■ **TO DO**: Reproduce the material below word for word, from its first line through the line with "(x=935, y=248)", including that line.

# start of RECORDS PROVIDED

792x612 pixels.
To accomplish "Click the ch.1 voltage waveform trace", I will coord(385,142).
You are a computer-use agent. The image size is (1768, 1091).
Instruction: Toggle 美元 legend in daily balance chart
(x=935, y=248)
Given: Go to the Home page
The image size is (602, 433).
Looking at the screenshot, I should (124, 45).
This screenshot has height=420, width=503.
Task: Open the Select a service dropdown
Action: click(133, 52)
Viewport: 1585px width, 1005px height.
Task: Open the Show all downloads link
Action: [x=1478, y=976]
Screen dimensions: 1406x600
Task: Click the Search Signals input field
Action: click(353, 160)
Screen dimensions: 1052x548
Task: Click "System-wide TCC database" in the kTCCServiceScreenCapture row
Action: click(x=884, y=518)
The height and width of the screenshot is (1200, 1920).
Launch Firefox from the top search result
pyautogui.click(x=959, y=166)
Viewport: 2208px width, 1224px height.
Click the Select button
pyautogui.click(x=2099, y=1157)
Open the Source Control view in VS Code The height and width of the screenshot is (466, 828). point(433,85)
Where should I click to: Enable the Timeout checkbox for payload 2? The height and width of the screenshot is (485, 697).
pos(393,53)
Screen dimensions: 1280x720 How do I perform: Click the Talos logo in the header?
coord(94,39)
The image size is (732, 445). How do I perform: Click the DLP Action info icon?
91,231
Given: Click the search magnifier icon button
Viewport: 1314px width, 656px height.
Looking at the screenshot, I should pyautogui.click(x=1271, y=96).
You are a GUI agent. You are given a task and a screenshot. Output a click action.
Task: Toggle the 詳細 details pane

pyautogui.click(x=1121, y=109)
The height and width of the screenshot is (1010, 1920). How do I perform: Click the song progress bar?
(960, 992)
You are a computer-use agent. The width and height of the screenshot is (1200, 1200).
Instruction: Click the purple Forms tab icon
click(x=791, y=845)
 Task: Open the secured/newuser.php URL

# end of RECORDS PROVIDED

■ **TASK ANSWER**:
792x612 pixels.
To accomplish "Click the ch.1 voltage waveform trace", I will coord(385,142).
You are a computer-use agent. The image size is (1768, 1091).
Instruction: Toggle 美元 legend in daily balance chart
(x=935, y=248)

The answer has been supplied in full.